◆ **DOCUMENT PASSAGE**
---+---

Pastors and Politics?

Being a pastor comes with many very important responsibilities. Of top concern is the good of the sheep in the congregation God has placed him in. I recognize this responsibility and I want you to know that I take it very seriously. I also know that I will one day have to stand before the Lord and I will be held to an even greater standard as a teacher of God’s Word. This reality bears heavily on my mind in each and every decision I make and each and every time I stand up to minister.

There are differing opinions from good and Godly men as to whether or not a pastor should be involved in the political process. Some say that the risk of alienating some of your congregation is too great so pastors should not get entangled with politics. Others disagree and say that pastors should lead the way in engaging the political realm, while of course never forcing a political position on anybody.

I am sensitive to both sides of this debate. There is nothing that I would ever do to purposely alienate any member of my congregation, no matter how different our views were. To me, the gospel of Jesus Christ is the central, most important thing that we must focus on like a laser beam. Christ is THE answer to this world’s ills, and there is no other. I also believe that the way to NOT alienate people is to honestly communicate with them, as I am doing here.

Having said that, I also recognize from Scripture an imperative that we not only should take seriously, but I believe has been sorely neglected today due to the controversial nature of politics in general. The imperative I speak of here is our call to be salt and light in the world (Matthew 5:13-16). It is because of this call, and because I know that God does, indeed, care about government and has given it an ordained place in our society (Romans 13:1-7; 1 Timothy 2:1-4) that I disagree with the notion that pastors should not be engaged in the political process. Politics is a part of our culture, and we are called to affect our culture in each of it realms. If believers don’t influence the political realm of our culture for whatever reason, then who does that leave that influence to? The ungodly. And the church will have shirked its calling to be salt and light in that realm of culture.

Now let me be abundantly clear. I do not now, nor will I ever, advocate for partisan politics. For many years I have been registered Unaffiliated. I do not support any party, and you have never, nor will you ever, see me advocating for any party. As a matter of fact, and this might shock you, I am not a so-called “political” person. What I am concerned with is righteousness and the believers’ call to obey Jesus Christ in our world. I am also very concerned with truth and I feel a heavy call to proclaim truth to the world.

---+---

◆ **YOUR OBJECTIVE**
Render this sentence from the essay on pastors and politics in Spanish: "I do not support any party, and you have never, nor will you ever, see me advocating for any party."

◆ **SUPPLIED INFORMATION**
---+---

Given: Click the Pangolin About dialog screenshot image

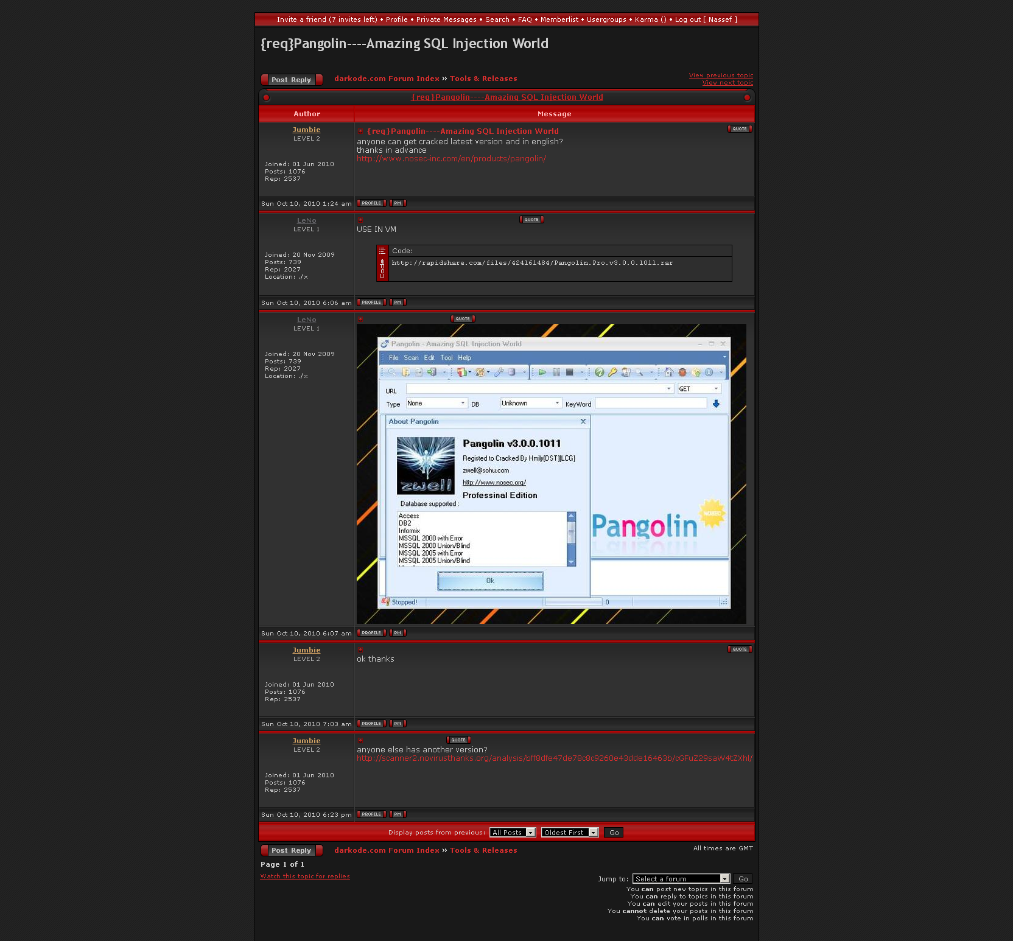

---+---

◆ **RESPONSE**
No apoyo a ningún partido, y ustedes nunca me han visto, ni me verán jamás, abogar por ningún partido.